ИЗБРАННЫЙ ОТРЫВОК:
========================================================================
К этому времени солнце садилось и небо окрашивалось в розовые, зеленые и золотые тона. Тогда мы возвращались в лагерь и, скрючившись, сидели у костра, а издалека непрекращающийся, пронизывающий ночной ветер доносил крики котиков, которые рычали, ревели и плескались в черной ледяной воде у пустынного побережья.

КЛУБНЕВИДНЫЕ ЖИВОТНЫЕ

Они не оставались долго под водой, а поднимались на поверхность и следили за нами, вытянув шеи и всем своим видом выражая великое изумление и любопытство.

Чарлз Дарвин. Путешествие натуралиста вокруг света на корабле «Бигль»

На съемки котиков я затратил десять дней, и, как это было ни печально, пришла пора оставить этих красивых и занятных животных. Нам действительно надо было ехать дальше, чтобы успеть найти лежбище морских слонов, пока они не покинули полуостров и не откочевали на юг. Поэтому за четыре следующих дня мы в поисках элефантерий вдоль и поперек исколесили весь полуостров и видели каких угодно диких животных, но только не морских слонов.
========================================================================
Собранные записи данных:
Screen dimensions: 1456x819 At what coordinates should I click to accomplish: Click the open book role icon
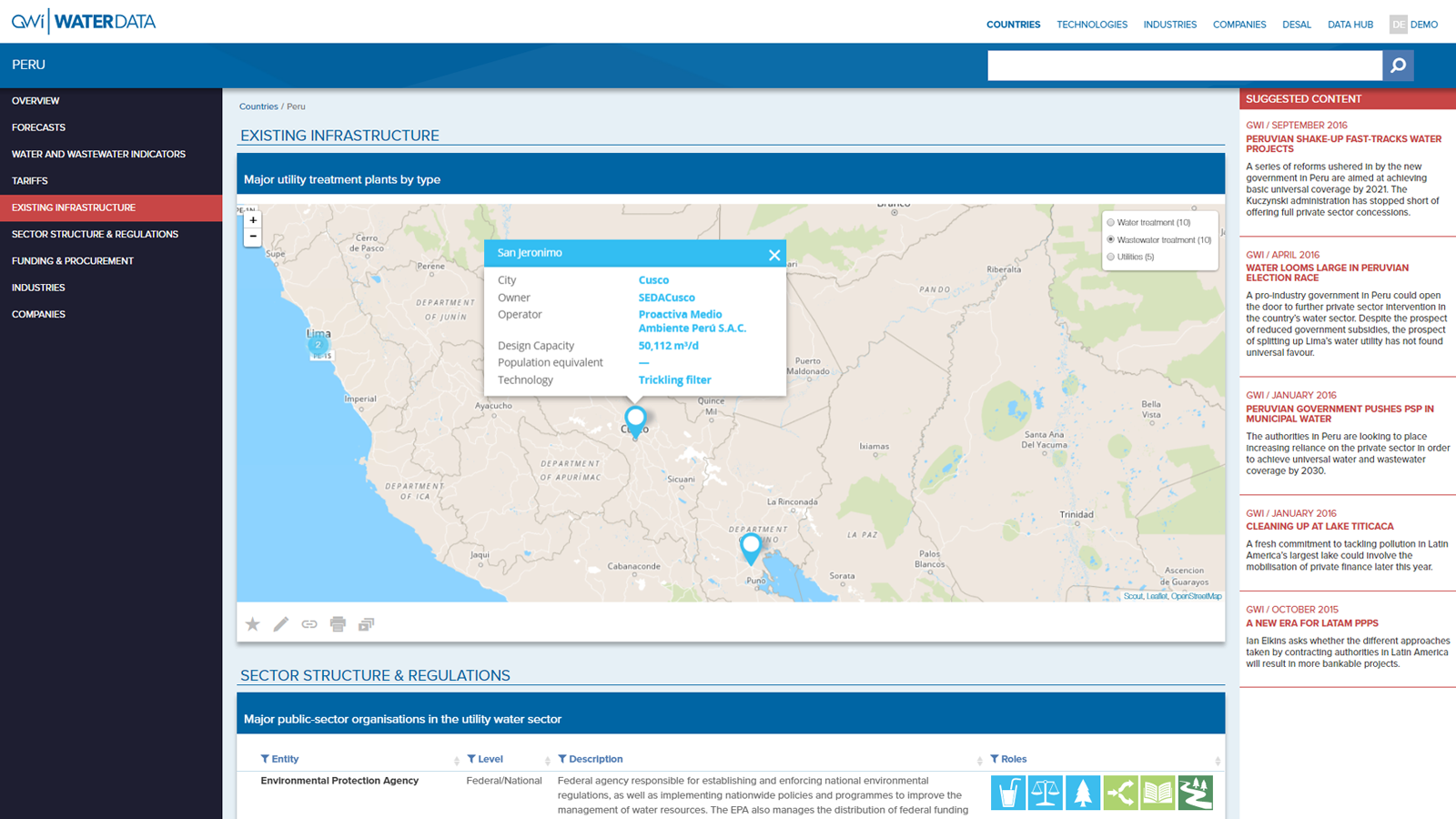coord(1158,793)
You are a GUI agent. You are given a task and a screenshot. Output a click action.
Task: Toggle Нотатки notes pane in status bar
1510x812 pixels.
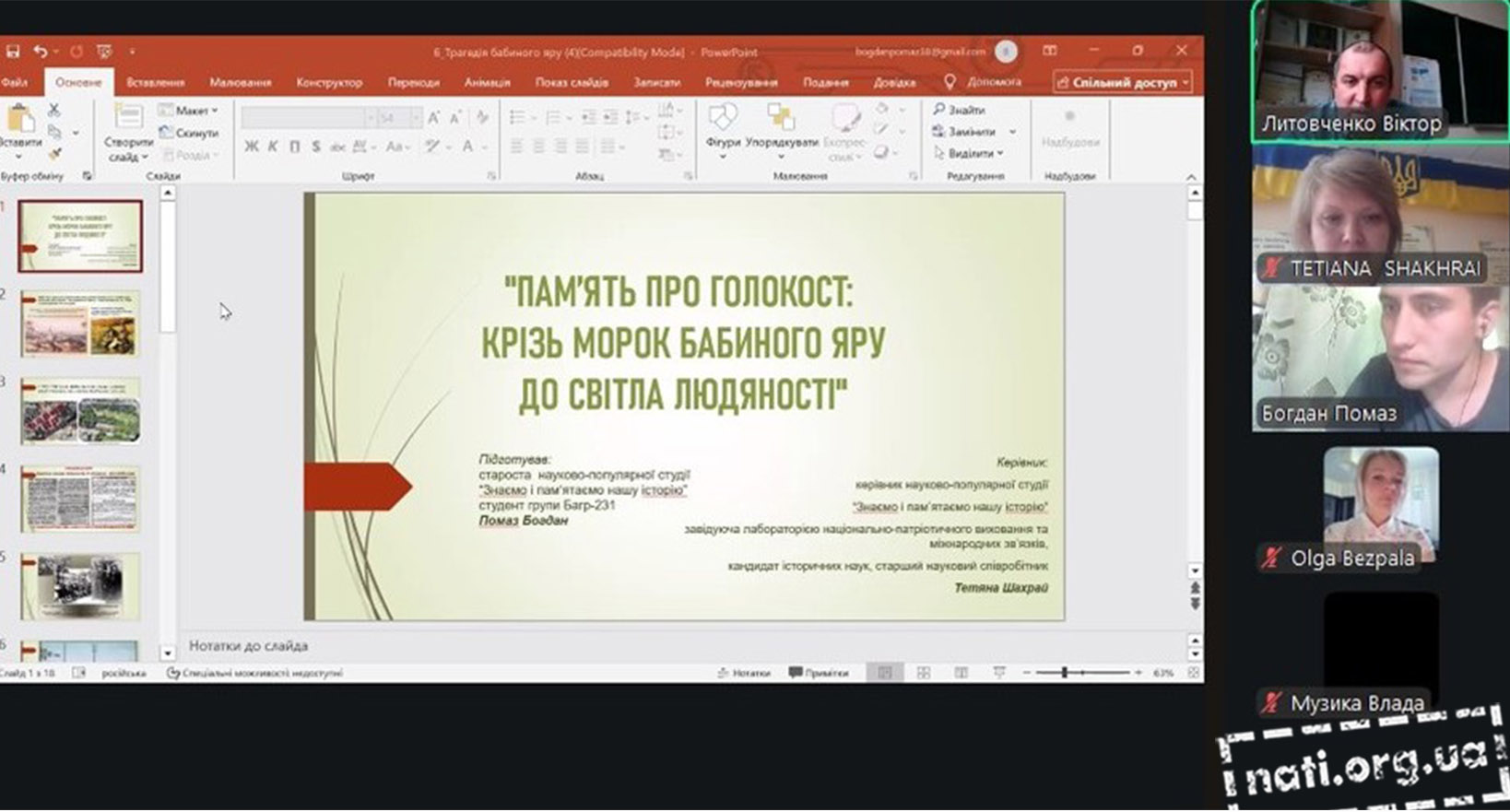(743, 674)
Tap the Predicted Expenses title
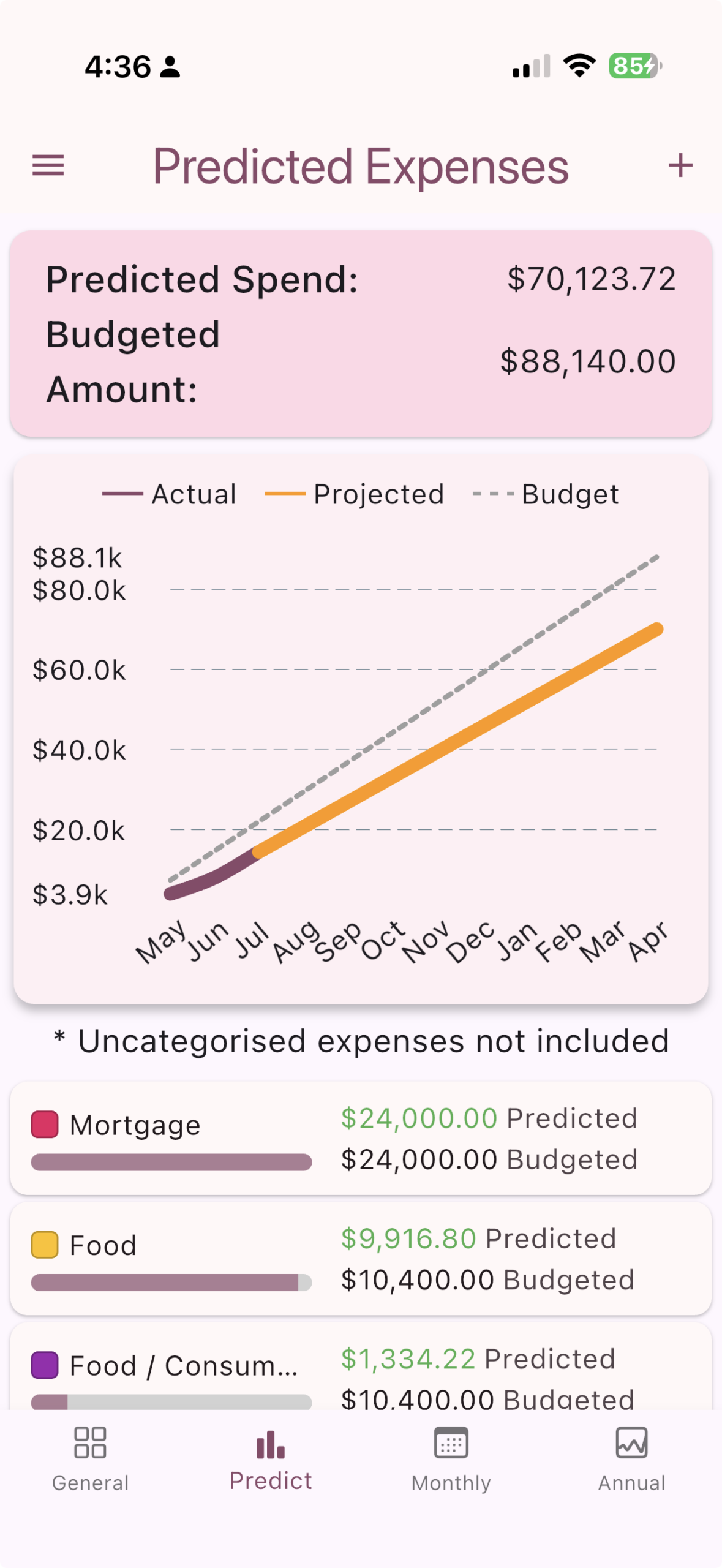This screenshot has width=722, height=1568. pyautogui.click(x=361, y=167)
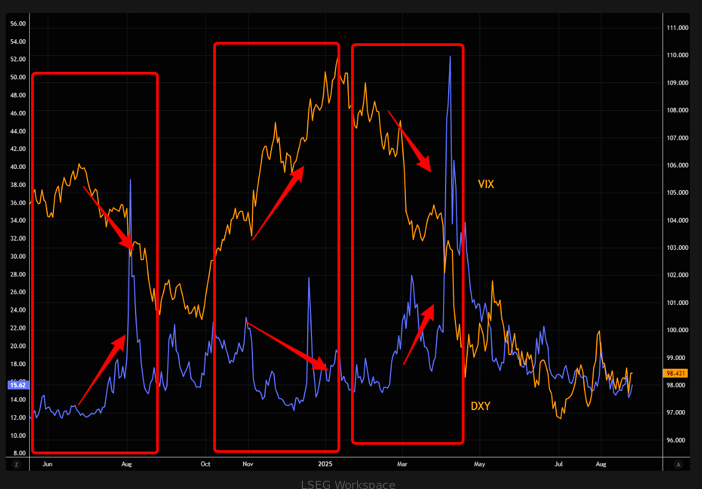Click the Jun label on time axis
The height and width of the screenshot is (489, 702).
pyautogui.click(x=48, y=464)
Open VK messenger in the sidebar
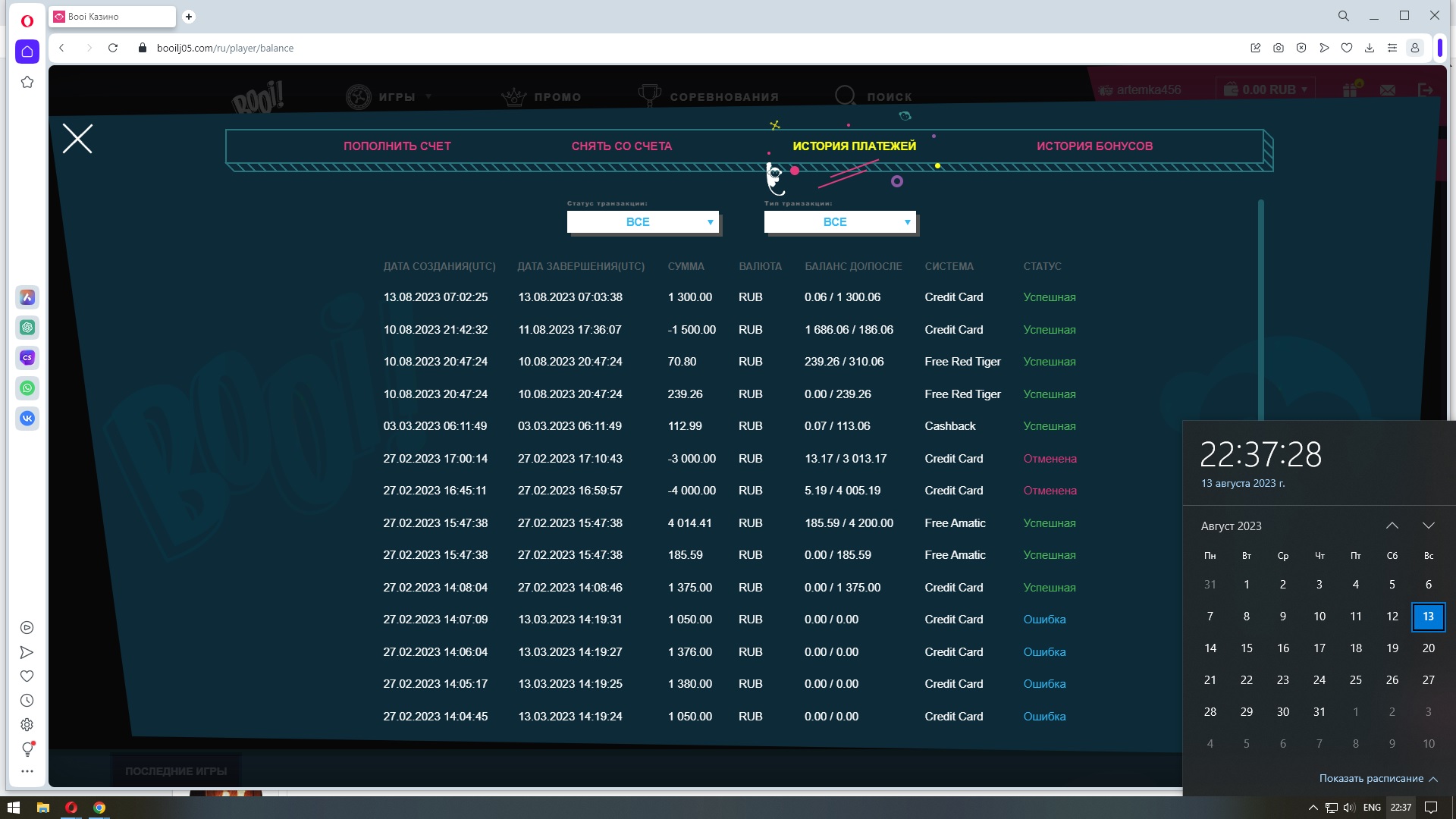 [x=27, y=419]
========================================================================
ЗАДАНИЯ:
(1) Ответьте на вопросы по отрывку о котиках и морских слонах:
(а) В какие тона окрашивалось небо, когда садилось солнце?
(б) Сколько дней было затрачено на съемки котиков?
(в) Сколько дней продолжались поиски элефантерий?
(2) Замените во всех записях «Tap» на «Press», сохранив все остальное без изменений, и приведите записи целиком, опустив изображения.
Текст и записи взяты из разных источников.

ОТВЕТЫ К ЗАДАНИЯМ:
(1)
(а) В розовые, зеленые и золотые тона.
(б) Десять дней.
(в) Четыре дня.

(2)
Screen dimensions: 1456x819 At what coordinates should I click to accomplish: Click the open book role icon
coord(1158,793)
You are a GUI agent. You are given a task and a screenshot. Output a click action.
Task: Toggle Нотатки notes pane in status bar
1510x812 pixels.
(743, 674)
Press the Predicted Expenses title
This screenshot has width=722, height=1568. pyautogui.click(x=361, y=167)
Click the Jun label on time axis
The height and width of the screenshot is (489, 702).
pyautogui.click(x=48, y=464)
Open VK messenger in the sidebar
 [x=27, y=419]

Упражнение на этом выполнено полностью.